A court in Iran has sentenced the son of one of Iran's founding revolutionaries to six years in prison for releasing a decades-old tape in which his father denounced the mass execution of prisoners in 1988.
Media in Iran reported that a clerical court in the city of Qom on November 27 convicted Ahmad Montazeri of charges of "acting against national security" and "releasing a classified audio file." The court initially sentenced Montazeri to 10 years on each of the charges, plus one additional year for abetting "antiregime propaganda."
But it reduced the sentence to six years in view of his lack of previous convictions and the fact that his brother was killed in an attack by a Marxist group that Tehran views as a "terrorist organization."
Montazeri, a 60-year-old Islamic cleric, is the son of Ayatollah Hossein Ali Montazeri, who for decades was the right-hand man to Ayatollah Ruhollah Khomeini, the father of Iran's 1979 Islamic Revolution.

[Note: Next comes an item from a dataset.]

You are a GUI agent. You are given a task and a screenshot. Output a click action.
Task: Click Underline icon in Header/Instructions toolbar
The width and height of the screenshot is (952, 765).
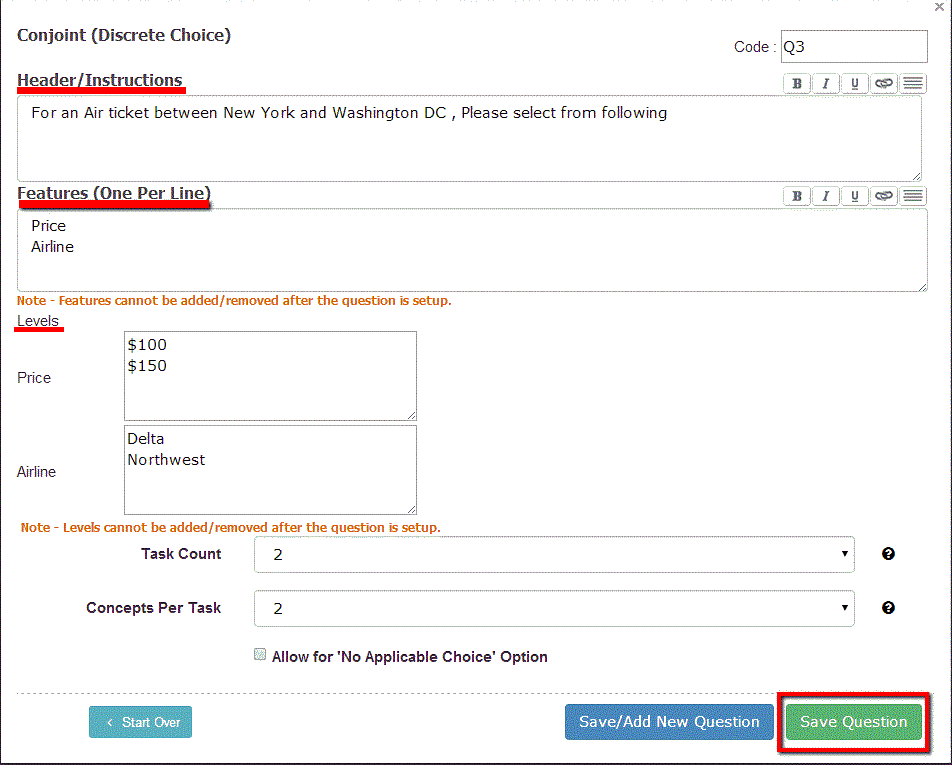pos(854,84)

Hossein Montazeri died in 2009.
In August, Ahmad Montazeri released a 40-minute recording of his father from 1988, arguing with leading members of the judiciary about the executions.
According to Amnesty International, Iranian officials executed some 5,000 political dissidents at the end of the country's 1988 war with Iraq. Montazeri was one of the few Iranian leaders to speak out against Khomeini's order to execute the prisoners.